1. Background
Nilgiris tea industry facing persistent cost price crisis for Green Tea Leaves (GTL).
Farmers, mostly Badagas, protested violently in late 1990s–2000 due to plummeting GTL prices.
Historic support from USSR collapsed after 1991 → worsened crisis.
2. Key Issues Identified
Over-reliance on Russian exports (market crash hurt small growers).
High production costs proportional to quality.
Excess factories in weak feeder areas → poor GTL quality.
Auction malpractices (brokers advancing money to farmers, fixing rates).
Disparity in sales: Coonoor sales rose post-1990s while other regions declined.

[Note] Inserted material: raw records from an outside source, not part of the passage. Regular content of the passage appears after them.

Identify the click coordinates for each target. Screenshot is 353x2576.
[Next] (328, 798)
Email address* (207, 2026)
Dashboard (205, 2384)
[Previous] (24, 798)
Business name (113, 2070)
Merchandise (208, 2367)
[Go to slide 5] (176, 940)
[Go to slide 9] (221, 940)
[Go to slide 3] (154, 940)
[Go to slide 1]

Despite all this → average prices stagnated at lowest levels.
3. Current Situation (as per Tea Board of India)
Nilgiris tea industry: 46,481 small growers, plantation area of 34,408.85 hectares.
Main demands:
Minimum GTL price.
Base auction price.
Recognition of Nilgiris plantation crop as an essential commodity under Ministry of Agriculture.
Presently remains under Ministry of Commerce.
4. Challenges for Small Growers
Rising labour costs.
Lack of branding & direct trade opportunities.
Failure of government subsidies & schemes.
Resistance to intercropping suggestions.
Younger generation planters shifting to IT sector instead of continuing tea cultivation.
5. Possible Solutions / Recommendations
Innovation & mechanisation (plucking, pruning) to reduce costs.
Explore self-employment models to cut labour dependence.
Branding and direct trade to improve margins.
Expand exports to CIS countries & untapped markets.
INDCOSERVE & TANTEA (govt-run) could act as price leaders through bulk procurement.
Potential for value-added products → “Nilgiris Champagne Teas”.
6. Conclusion
Nilgiris tea, though globally reputed, is trapped in a sustained cost-price crisis.
Without reforms in pricing, marketing, and grower support, small growers remain vulnerable.
The future lies in innovation, market expansion, and recognition under agriculture policy.